--- TASK DIRECTIONS ---
Can you copy the listing below line for line, keeping every character and line break as it appears?

:: INFORMATION SHOWN ::

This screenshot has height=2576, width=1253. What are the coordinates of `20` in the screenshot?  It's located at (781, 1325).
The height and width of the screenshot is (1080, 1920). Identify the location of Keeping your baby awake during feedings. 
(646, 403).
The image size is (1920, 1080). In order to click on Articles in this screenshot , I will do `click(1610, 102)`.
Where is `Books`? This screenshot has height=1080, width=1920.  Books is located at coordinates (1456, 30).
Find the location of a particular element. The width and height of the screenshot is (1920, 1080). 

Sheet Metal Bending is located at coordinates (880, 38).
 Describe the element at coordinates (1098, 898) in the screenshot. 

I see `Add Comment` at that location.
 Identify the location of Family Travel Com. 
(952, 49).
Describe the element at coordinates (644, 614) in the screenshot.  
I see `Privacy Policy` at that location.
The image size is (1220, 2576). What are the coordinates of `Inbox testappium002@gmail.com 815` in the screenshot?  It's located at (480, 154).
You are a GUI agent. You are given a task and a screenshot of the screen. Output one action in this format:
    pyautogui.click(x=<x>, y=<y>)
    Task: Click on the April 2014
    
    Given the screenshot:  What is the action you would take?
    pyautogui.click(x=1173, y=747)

:::

--- REPLY ---
This screenshot has height=2576, width=1253. What are the coordinates of `20` in the screenshot?  It's located at (781, 1325).
The height and width of the screenshot is (1080, 1920). Identify the location of Keeping your baby awake during feedings. 
(646, 403).
The image size is (1920, 1080). In order to click on Articles in this screenshot , I will do `click(1610, 102)`.
Where is `Books`? This screenshot has height=1080, width=1920.  Books is located at coordinates (1456, 30).
Find the location of a particular element. The width and height of the screenshot is (1920, 1080). 

Sheet Metal Bending is located at coordinates (880, 38).
 Describe the element at coordinates (1098, 898) in the screenshot. 

I see `Add Comment` at that location.
 Identify the location of Family Travel Com. 
(952, 49).
Describe the element at coordinates (644, 614) in the screenshot.  
I see `Privacy Policy` at that location.
The image size is (1220, 2576). What are the coordinates of `Inbox testappium002@gmail.com 815` in the screenshot?  It's located at (480, 154).
You are a GUI agent. You are given a task and a screenshot of the screen. Output one action in this format:
    pyautogui.click(x=<x>, y=<y>)
    Task: Click on the April 2014
    
    Given the screenshot:  What is the action you would take?
    pyautogui.click(x=1173, y=747)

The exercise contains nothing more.